A new study suggests the best predictor of wildlife abundance in public lands is not human activity, but factors like forest connectivity and nearby housing density. Jason G. Goldman reports.
Public lands in the U.S. are managed with two goals in mind: protecting biodiversity and providing people with recreational opportunities, a chance to connect with nature. But sometimes those two goals are at odds—especially if recreation, activities like hiking or hunting, disrupts wild animals enough to alter their use of those landscapes.
Indeed, several years ago, a study done in California found that hikers had a negative impact on wildlife.
"That kind of sounded a bit of an alarm to us as wildlife biologists and as people who like to go hiking ourselves."
Wildlife biologist Roland Kays, of the North Carolina Museum of Natural Sciences and N.C. State University.

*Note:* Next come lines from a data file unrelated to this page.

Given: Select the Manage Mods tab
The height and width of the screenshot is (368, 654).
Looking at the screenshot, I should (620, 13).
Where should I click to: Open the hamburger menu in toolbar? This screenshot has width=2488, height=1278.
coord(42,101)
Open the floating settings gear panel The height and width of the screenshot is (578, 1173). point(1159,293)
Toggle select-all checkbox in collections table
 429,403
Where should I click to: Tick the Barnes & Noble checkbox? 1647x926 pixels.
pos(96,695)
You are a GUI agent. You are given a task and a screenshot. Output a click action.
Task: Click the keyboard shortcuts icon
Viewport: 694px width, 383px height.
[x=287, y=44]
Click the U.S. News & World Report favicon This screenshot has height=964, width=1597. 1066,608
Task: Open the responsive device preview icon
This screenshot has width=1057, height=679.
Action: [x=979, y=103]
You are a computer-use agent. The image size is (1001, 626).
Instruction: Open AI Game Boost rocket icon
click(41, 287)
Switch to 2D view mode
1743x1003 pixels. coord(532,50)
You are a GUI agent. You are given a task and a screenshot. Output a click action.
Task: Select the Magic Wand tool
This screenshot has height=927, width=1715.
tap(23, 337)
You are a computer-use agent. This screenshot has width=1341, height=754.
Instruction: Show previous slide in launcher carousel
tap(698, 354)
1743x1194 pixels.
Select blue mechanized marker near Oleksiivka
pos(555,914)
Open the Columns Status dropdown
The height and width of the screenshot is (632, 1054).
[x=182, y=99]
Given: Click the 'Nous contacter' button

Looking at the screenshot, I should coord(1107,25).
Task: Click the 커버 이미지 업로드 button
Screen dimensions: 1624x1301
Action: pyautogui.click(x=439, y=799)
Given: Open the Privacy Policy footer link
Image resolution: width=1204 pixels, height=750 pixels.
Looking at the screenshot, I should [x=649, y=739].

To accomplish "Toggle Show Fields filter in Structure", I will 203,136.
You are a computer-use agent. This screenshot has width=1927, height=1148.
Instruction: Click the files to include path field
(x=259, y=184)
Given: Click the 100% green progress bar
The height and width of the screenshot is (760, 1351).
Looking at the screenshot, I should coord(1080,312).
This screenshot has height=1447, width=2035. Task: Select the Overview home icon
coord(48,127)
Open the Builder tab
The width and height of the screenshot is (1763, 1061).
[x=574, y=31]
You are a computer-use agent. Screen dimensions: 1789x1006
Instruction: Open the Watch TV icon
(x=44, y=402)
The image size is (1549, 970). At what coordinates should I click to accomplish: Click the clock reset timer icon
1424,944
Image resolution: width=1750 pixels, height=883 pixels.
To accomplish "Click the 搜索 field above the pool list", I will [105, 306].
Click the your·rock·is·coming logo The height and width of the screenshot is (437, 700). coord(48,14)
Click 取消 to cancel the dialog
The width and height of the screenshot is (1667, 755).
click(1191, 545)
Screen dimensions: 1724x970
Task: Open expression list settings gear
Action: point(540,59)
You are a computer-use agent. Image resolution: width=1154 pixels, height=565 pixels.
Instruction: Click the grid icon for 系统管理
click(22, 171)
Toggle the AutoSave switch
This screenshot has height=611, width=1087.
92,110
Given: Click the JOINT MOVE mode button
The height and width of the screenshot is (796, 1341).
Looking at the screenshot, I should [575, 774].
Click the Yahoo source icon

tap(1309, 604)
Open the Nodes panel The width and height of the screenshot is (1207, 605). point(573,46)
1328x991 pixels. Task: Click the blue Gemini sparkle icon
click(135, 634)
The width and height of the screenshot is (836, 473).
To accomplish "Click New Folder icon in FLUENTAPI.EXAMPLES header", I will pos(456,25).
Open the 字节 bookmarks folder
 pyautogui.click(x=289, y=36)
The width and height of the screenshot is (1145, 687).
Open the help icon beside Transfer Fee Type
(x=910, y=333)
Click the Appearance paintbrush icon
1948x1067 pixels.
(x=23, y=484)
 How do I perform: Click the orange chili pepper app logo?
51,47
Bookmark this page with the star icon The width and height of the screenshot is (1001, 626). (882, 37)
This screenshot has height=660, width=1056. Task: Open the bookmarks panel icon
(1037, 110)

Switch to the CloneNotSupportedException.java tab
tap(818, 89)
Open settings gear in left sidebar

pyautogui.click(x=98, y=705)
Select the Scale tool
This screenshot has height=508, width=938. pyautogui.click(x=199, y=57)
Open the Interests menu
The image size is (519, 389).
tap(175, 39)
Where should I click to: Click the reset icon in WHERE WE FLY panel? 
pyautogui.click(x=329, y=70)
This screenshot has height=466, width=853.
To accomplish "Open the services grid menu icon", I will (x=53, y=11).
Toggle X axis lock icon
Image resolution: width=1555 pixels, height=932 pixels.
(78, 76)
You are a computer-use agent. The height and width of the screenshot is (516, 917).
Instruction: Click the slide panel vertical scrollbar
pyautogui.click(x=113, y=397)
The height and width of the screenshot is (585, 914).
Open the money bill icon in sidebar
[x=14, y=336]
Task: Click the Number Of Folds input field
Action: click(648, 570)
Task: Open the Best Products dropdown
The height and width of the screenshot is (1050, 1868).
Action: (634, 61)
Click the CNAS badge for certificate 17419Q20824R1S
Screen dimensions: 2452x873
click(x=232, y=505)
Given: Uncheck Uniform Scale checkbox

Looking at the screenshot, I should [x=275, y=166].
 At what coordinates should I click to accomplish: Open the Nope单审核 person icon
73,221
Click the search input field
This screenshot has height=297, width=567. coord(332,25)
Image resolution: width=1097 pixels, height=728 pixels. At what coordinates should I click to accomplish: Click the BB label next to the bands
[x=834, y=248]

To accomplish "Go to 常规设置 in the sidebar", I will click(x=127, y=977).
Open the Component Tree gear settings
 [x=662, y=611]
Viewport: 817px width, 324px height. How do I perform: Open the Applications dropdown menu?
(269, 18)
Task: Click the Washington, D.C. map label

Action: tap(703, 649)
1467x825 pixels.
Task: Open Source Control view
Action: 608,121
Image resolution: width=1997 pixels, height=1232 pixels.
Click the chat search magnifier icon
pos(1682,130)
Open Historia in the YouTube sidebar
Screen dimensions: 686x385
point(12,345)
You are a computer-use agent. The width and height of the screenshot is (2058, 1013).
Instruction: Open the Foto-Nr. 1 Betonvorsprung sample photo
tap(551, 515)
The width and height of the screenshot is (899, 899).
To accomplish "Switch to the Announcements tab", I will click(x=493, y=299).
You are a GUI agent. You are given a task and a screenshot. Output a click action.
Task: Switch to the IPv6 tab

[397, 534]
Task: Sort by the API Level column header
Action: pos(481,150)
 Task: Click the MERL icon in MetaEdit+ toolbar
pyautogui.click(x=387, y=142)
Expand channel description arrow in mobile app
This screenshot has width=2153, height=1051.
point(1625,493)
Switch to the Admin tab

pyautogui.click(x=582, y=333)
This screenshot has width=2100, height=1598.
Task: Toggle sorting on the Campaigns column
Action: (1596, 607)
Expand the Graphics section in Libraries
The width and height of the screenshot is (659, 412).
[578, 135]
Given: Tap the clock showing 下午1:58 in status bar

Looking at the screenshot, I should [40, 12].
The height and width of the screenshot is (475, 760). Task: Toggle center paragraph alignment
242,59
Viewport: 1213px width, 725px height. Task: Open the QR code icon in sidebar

"We were pretty worried that if this problem was as bad as it seemed from that study, and was widespread, then there could be a real conflict between outdoor recreation and wildlife conservation."
To find out, Kays and his team enlisted the help of more than 350 volunteer citizen scientists, who deployed camera traps at nearly 2,000 sites within 32 protected areas in six different states. Roughly half of the areas allowed hunting and half did not. What they discovered was something of a relief.
"We found relatively minor impacts of hunting and hiking on wildlife."
It's not that human activities didn't impact wildlife at all of course. Heavily hunted species, like white-tailed deer, grey squirrels, and raccoons, were photographed somewhat less often in hunted areas. Coyotes showed up more often in hunted areas. While most species didn't avoid hiking trails, the predators actually preferred them.
But they did find something that had a much bigger impact on wildlife: habitat quality. The best predictor of wildlife abundance was not human activity, but factors like forest connectivity, nearby housing density, and the amount of adjacent agriculture. The results were published in the Journal of Applied Ecology. [Roland Kays et al., Does hunting or hiking affect wildlife communities in protected areas?]
And they suggest that outdoor recreation, a 646-billion-dollar industry in the U.S., is currently managed in a sustainable way, but also that protecting the scattered patches of wild habitat that remain in the U.S. is vital—both for wildlife and for people.
"Recreation, including hunting and hiking, and wildlife conservation, can coexist in the same place at the same time, and we can go out there and enjoy nature, enjoy the woods, hope to catch a glimpse of wildlife, without worrying about hurting the populations in the process."